I coordinated defense of a pharmaceutical company in West Virginia state court opioid proceedings for many years—through a full range of motions practice, discovery, trial preparation, and trial. This extensive work led to a favorable midtrial resolution of the West Virginia Attorney General’s claims against my client in April 2022. Then, in May 2023, we prevailed in motions to dismiss follow-on personal injury cases, resolving the remaining cases in that longstanding coordinated proceeding.
For nearly a decade, I have defended pelvic mesh consumer fraud and products liability litigation, at both the trial and appellate levels. Many of these cases were state attorneys general actions, with significant resolutions including a 40-plus state settlement in 2019, and an appellate write-down of a trial-court award in 2022. In February 2023, we resolved the last outstanding attorney general action against my client, a trial-set case against the Kentucky Attorney General.

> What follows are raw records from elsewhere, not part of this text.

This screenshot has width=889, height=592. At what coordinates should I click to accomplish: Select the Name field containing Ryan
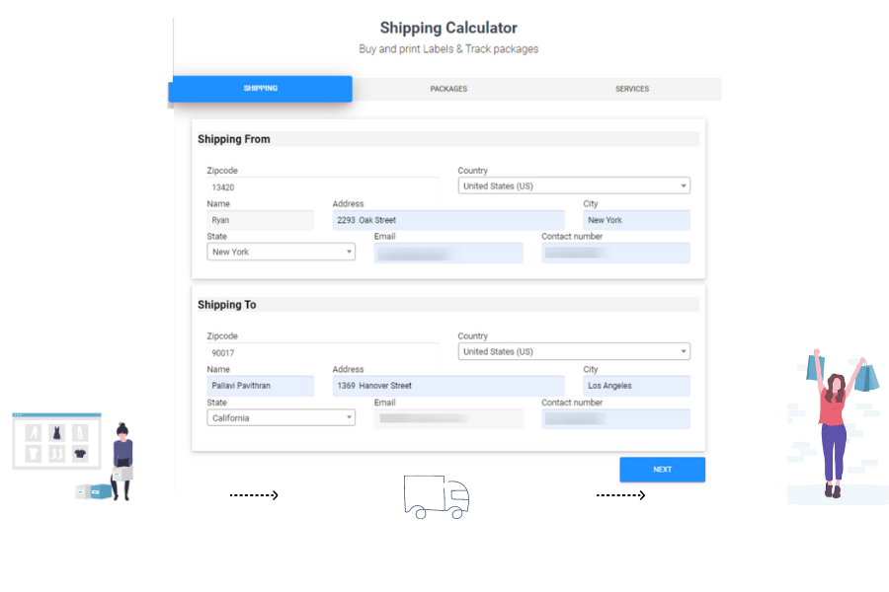[260, 219]
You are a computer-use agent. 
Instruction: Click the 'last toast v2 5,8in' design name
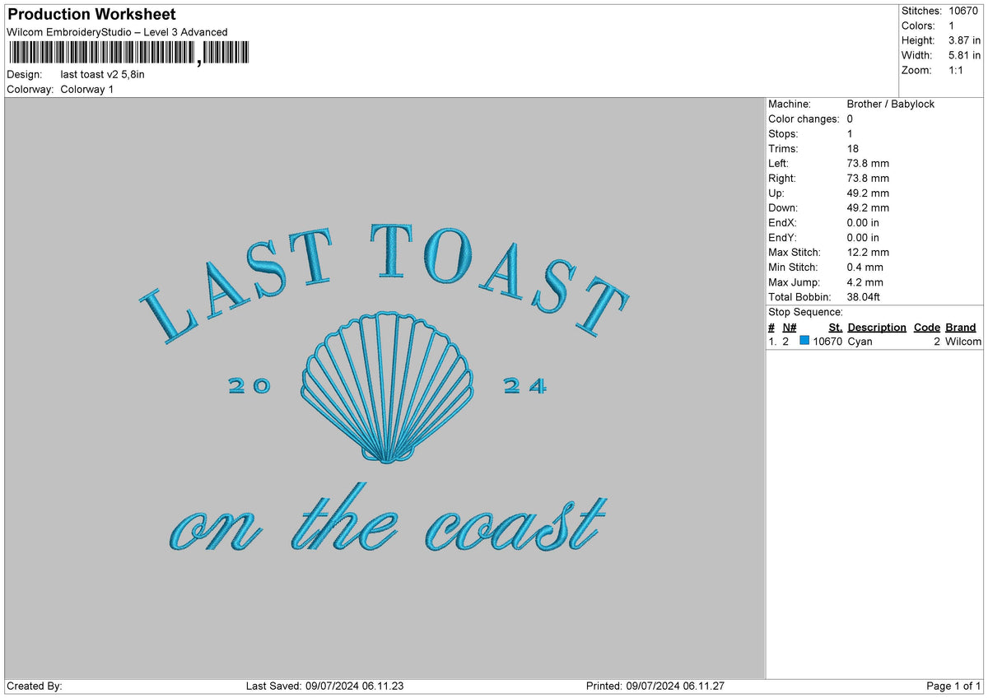[x=102, y=73]
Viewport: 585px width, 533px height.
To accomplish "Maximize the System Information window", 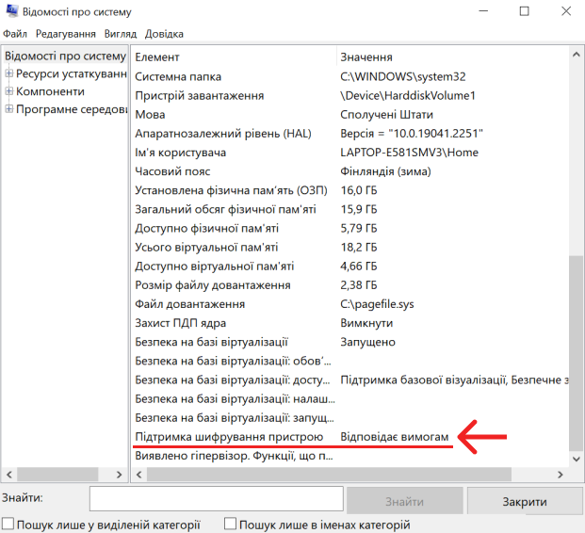I will tap(525, 12).
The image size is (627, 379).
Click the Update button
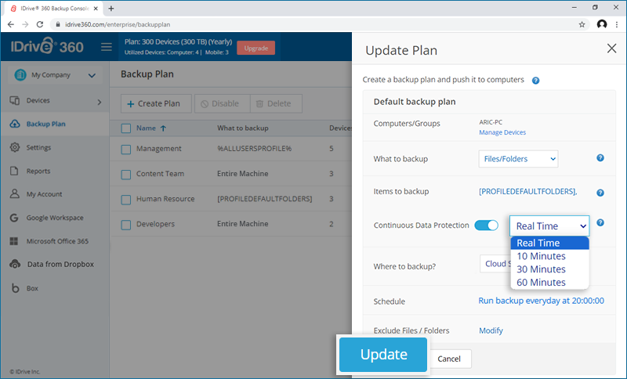pyautogui.click(x=383, y=355)
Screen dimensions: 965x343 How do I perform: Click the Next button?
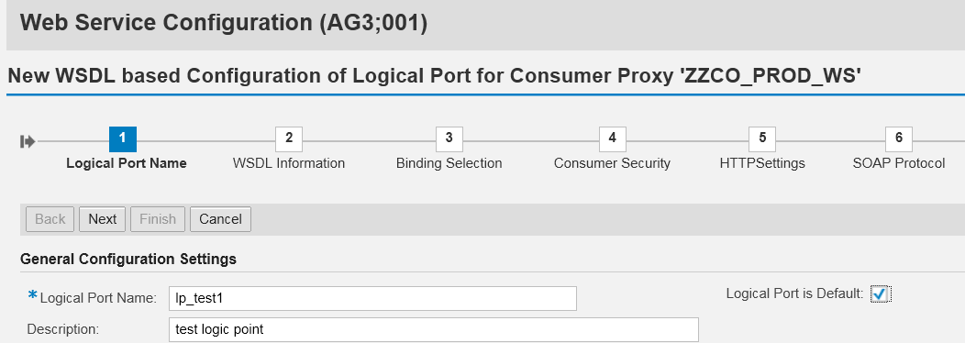102,219
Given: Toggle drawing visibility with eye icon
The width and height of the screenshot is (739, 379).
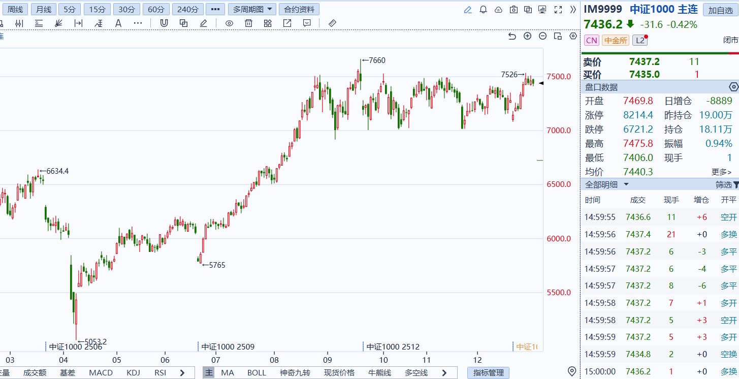Looking at the screenshot, I should point(229,23).
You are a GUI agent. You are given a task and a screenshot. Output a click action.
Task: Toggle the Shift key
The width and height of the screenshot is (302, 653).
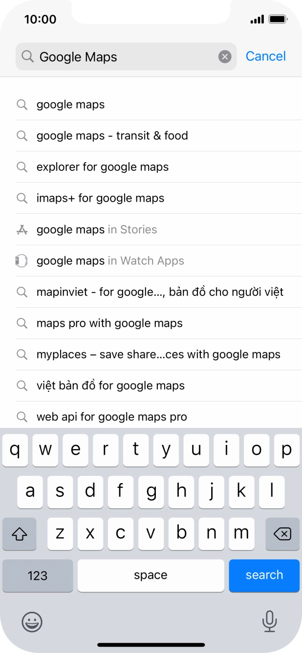(20, 534)
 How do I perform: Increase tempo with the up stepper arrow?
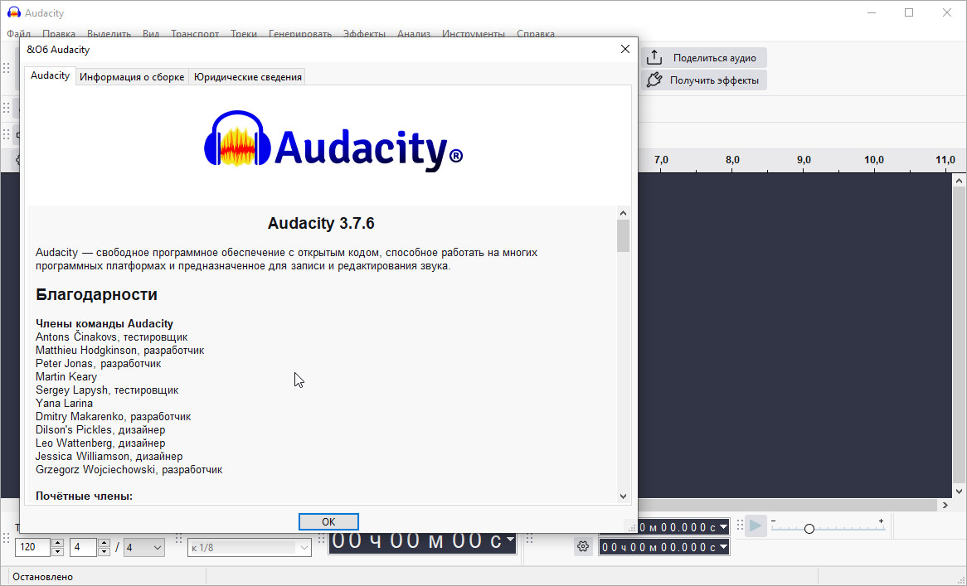point(57,543)
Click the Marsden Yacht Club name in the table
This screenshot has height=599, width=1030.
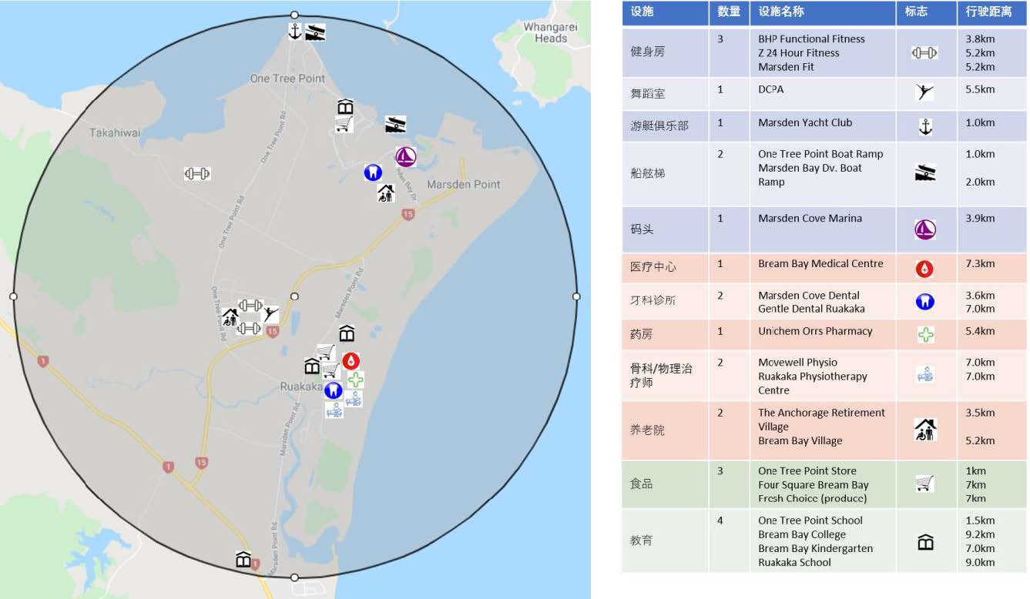pos(804,122)
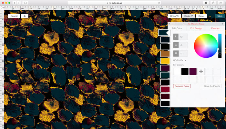
Task: Click the plus icon in My Colors
Action: [201, 71]

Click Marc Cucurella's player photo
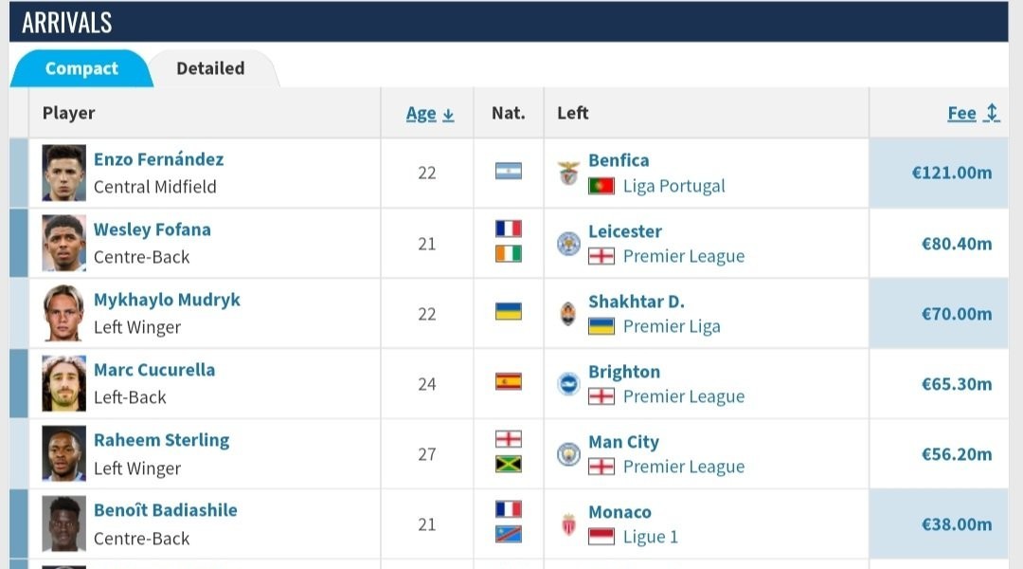pos(63,383)
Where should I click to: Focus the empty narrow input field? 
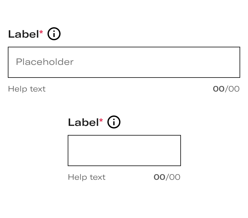tap(124, 151)
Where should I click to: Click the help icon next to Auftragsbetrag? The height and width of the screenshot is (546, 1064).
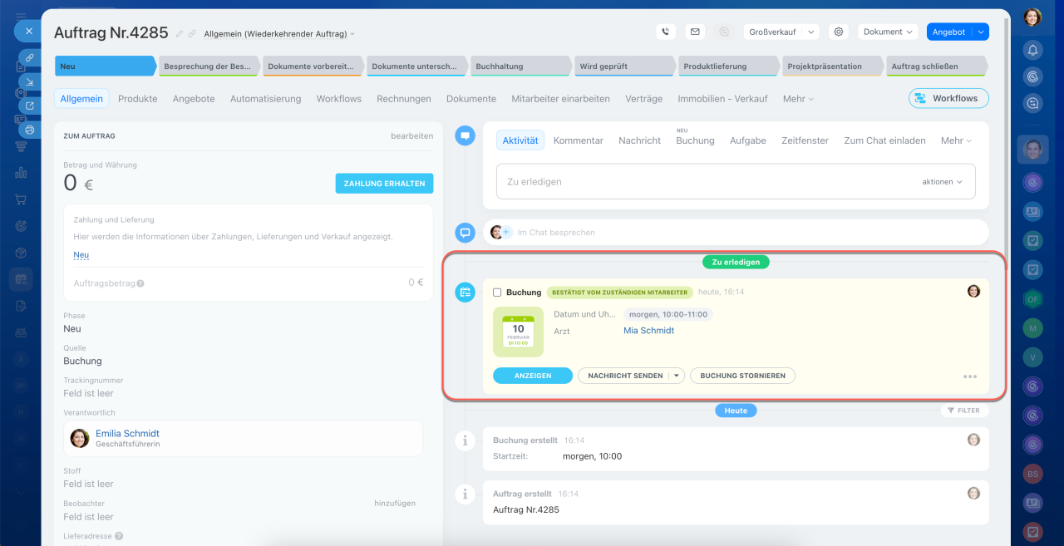(140, 283)
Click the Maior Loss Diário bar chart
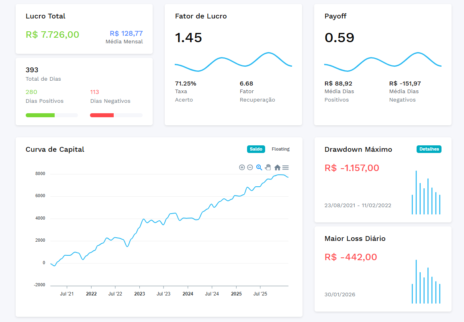This screenshot has height=322, width=464. 426,282
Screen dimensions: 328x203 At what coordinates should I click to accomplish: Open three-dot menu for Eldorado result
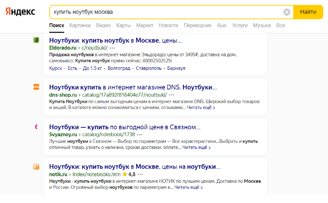pos(113,47)
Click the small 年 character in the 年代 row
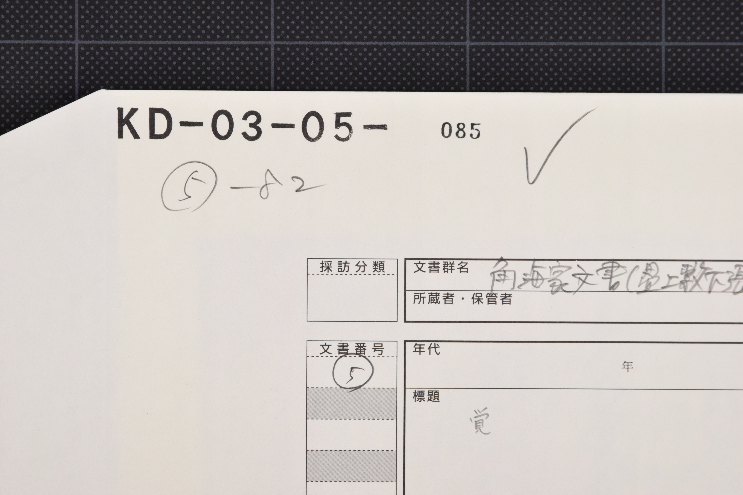Viewport: 743px width, 495px height. pyautogui.click(x=627, y=366)
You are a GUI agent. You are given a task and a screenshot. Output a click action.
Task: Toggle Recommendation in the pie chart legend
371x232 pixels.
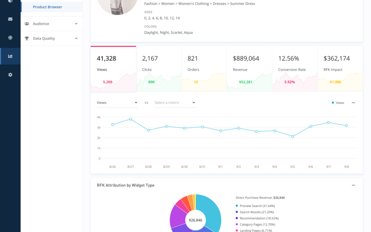click(x=259, y=218)
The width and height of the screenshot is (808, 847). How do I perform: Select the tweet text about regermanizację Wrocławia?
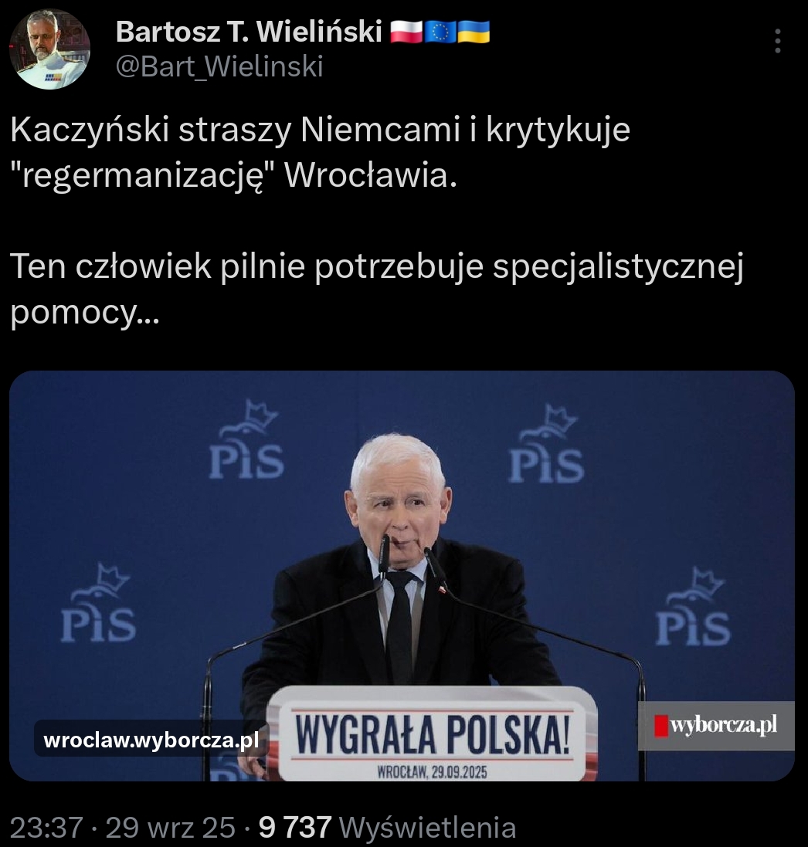[320, 152]
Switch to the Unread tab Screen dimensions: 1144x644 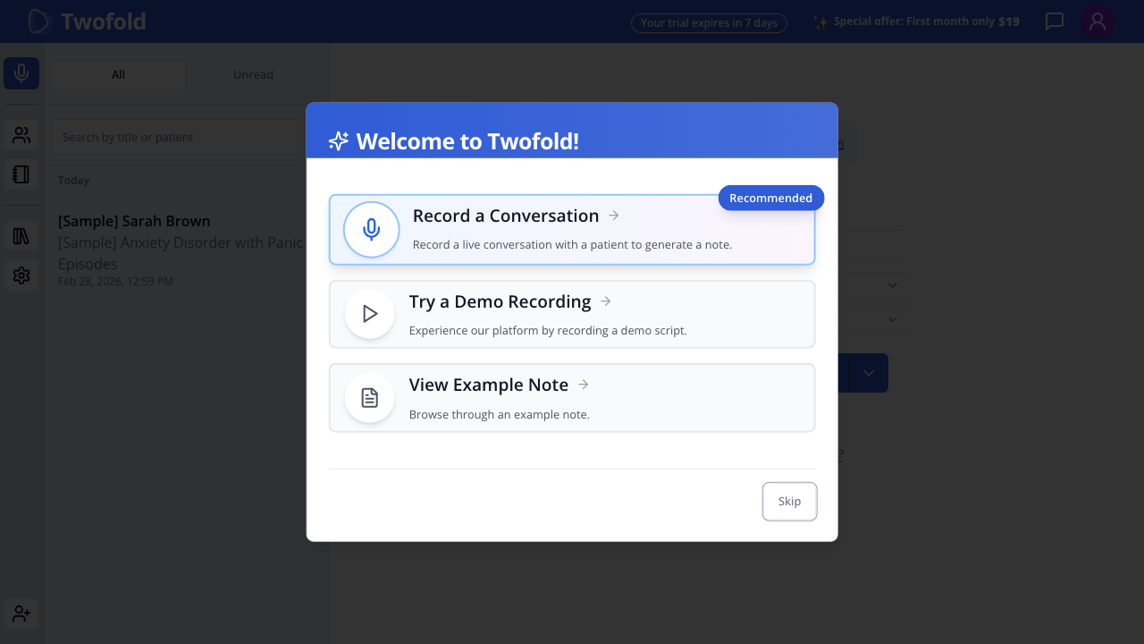coord(253,74)
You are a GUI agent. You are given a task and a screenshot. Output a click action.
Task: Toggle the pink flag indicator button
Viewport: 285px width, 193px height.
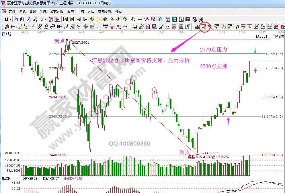coord(58,19)
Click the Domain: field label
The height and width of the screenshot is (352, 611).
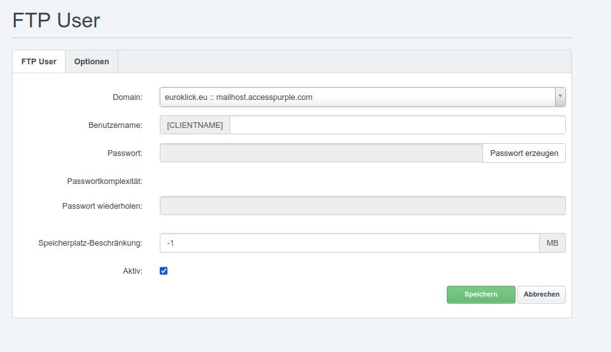click(x=127, y=97)
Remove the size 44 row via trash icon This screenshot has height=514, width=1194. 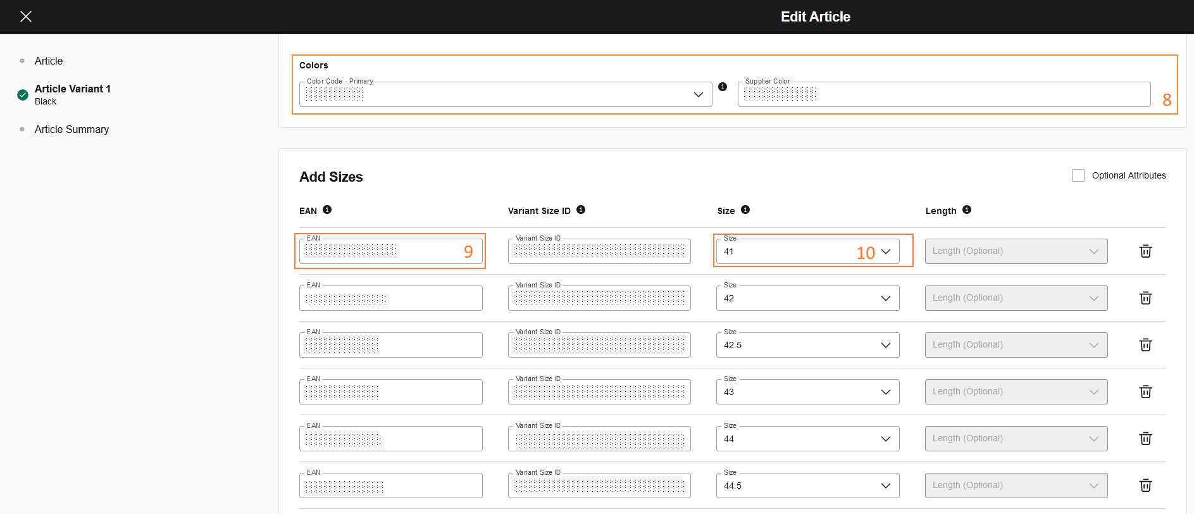[1145, 439]
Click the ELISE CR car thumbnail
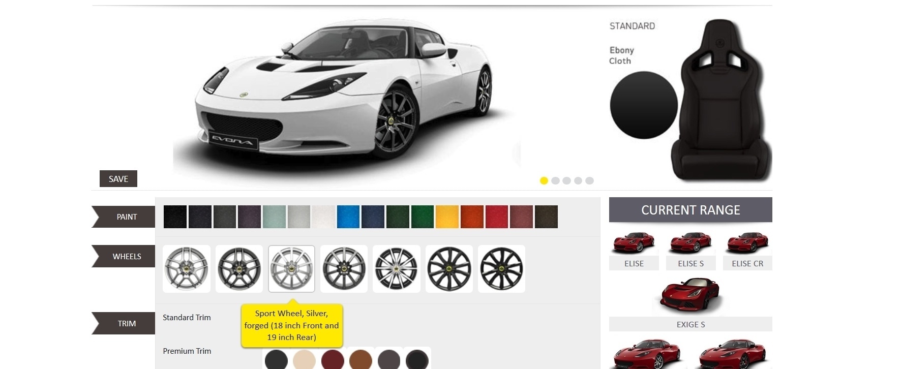 747,242
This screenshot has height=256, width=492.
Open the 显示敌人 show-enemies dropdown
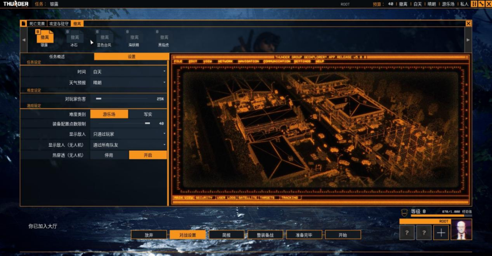(x=129, y=134)
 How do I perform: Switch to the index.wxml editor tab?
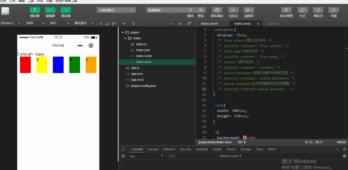[209, 23]
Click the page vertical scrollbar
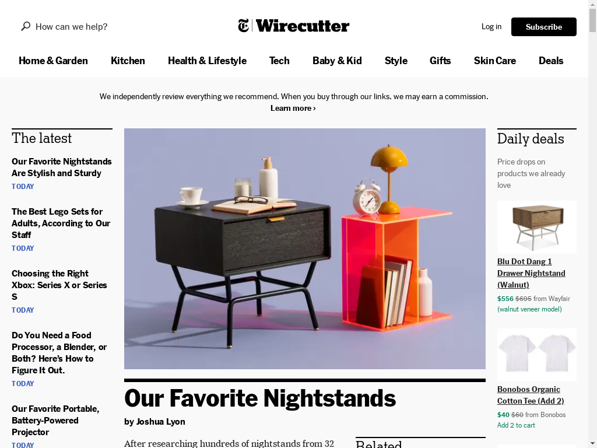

What is the most important lesson you learned as a first-year attorney and how does it inform your practice today?
Don’t wait for permission to take the first step. In my first year, I saw an email solicitation for help from a pro bono organization and pursued taking on a case, even though I was sure someone would notice that I was unqualified and tell me so.
Nobody did—I ended up handling a daylong contested hearing, including witness examinations, all by myself. But nobody would have offered me that experience—I had to take that first step myself. That case ended up being so important: it gave me a sense of ownership over my legal career and a deep sense of my responsibility as a lawyer.
The same lesson holds now. Not every idea works out, not every pitch succeeds, not every person I call wants to talk to me. But I have found there is very little downside to at least taking the first step toward an idea that seems worth suggesting, or relationship you’d like to have.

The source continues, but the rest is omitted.